Playing Chicken with Your Open Positions

Illustration of Two Chickens in an Interview

Companies are losing highly qualified candidates and jobs are going unfilled at what is approaching an epidemic rate. The principle cause? Lack of a sense of urgency from hiring managers with open positions.

Many employers continue to expect their talent acquisition teams or recruiting firms to send them a never-ending stream of qualified candidates. Moreover, these same employers often expect these candidates to be desperately vying for a position– having applied through a job board or to a recruiting firm.

This expectation is no longer valid and creates tremendous dysfunction within the recruiting process.

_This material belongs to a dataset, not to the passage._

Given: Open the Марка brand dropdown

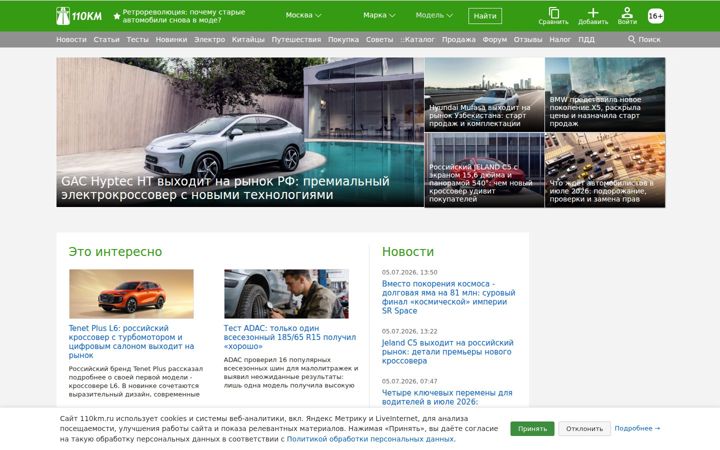Looking at the screenshot, I should click(x=379, y=15).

Hiring managers who are waiting for candidates to sell themselves during the interview process may have to wait a long time. Candidates will disengage if they don’t feel like they are being courted. This becomes a game of chicken where everyone loses. Candidates lose out on valuable positions, businesses lose out on qualified employees, recruiters waste time on a situation with a preventable outcome – and everyone is frustrated.

To make matters worse for employers, the most highly qualified candidates in today’s market are likely already employed. Savvy recruiters are reaching out to gainfully employed individuals to convince them to apply for positions within new companies. When a candidate’s first encounter is with a hiring manager who is only marginally interested in filling a position – or worse – playing hard to get, they’ll be gone faster than a toupee on a windy day.

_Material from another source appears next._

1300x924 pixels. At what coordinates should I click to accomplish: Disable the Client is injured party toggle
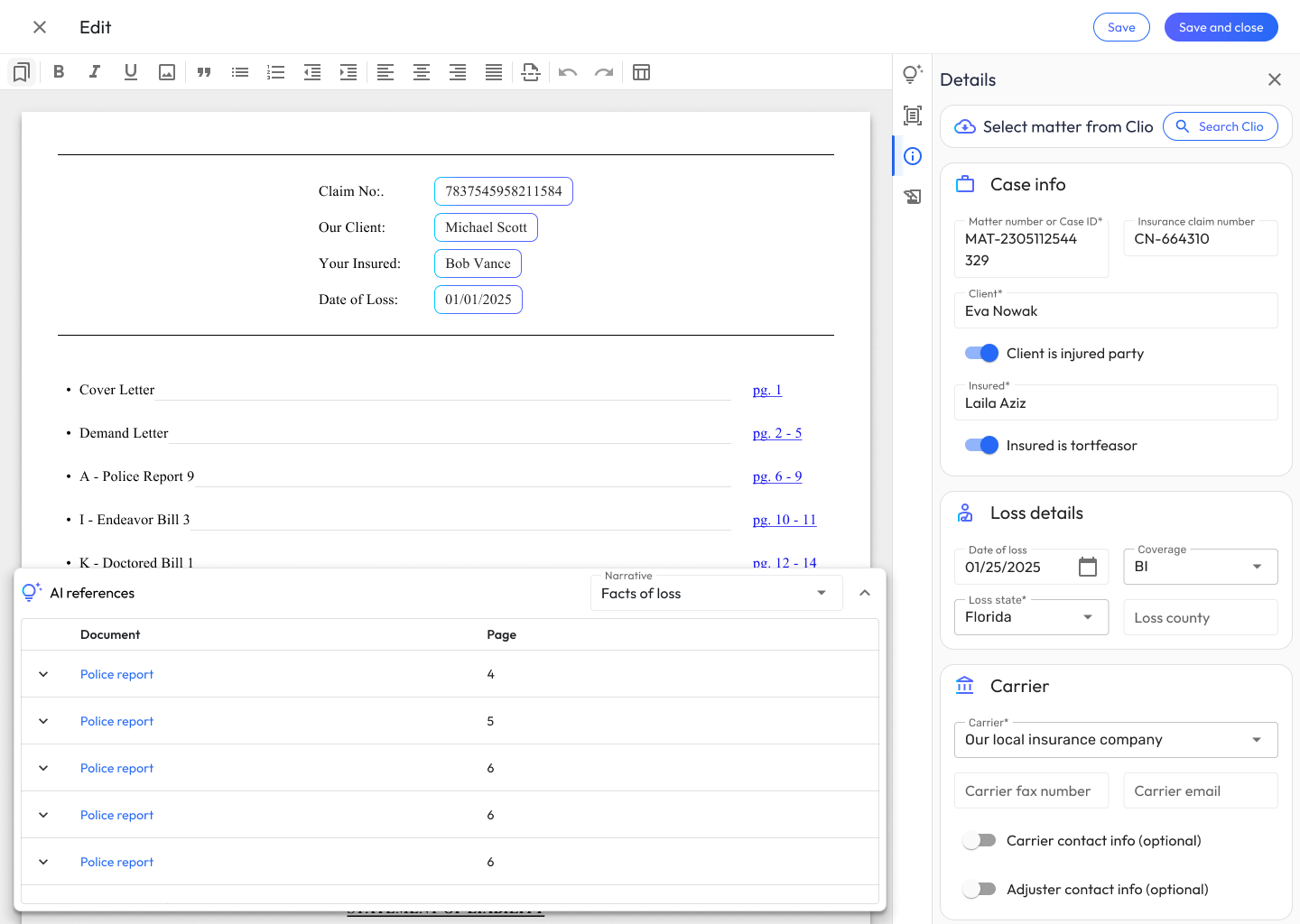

Additionally, once made aware an employee is contemplating a change, the candidate’s current employer will usually put on a full-court press to try to prevent the candidate from leaving. Any effort from a hiring manager has to be greater than all of the factors pulling a candidate towards another position or the inertia of remaining with his or her current position.

Even companies that make a strong effort to sell candidates on joining their business are running into trouble. More and more we’re seeing instances of candidates “ghosting” – or suddenly withdrawing from all communication with their hiring manager or recruiter and blowing off their job interviews. They simply have too many options to engage in follow up with each one and usually go radio silent once they’ve found a promising option.

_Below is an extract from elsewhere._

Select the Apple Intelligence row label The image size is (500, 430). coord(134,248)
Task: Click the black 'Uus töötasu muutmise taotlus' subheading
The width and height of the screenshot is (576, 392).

So, today’s lesson is: follow up with your candidates! The tables have turned and the role of selling and follow up is now squarely in the hiring manager’s hands. Pitching a happy workplace, fulfilling work, opportunities for education and advancement, flexibility, good pay, and benefits help convince candidates to come aboard. Following up on the interview with timely calls, emails or texts demonstrates genuine interest and encourages the candidates to respond in kind.

It doesn’t have to be a Game of Chicken. Everybody can win!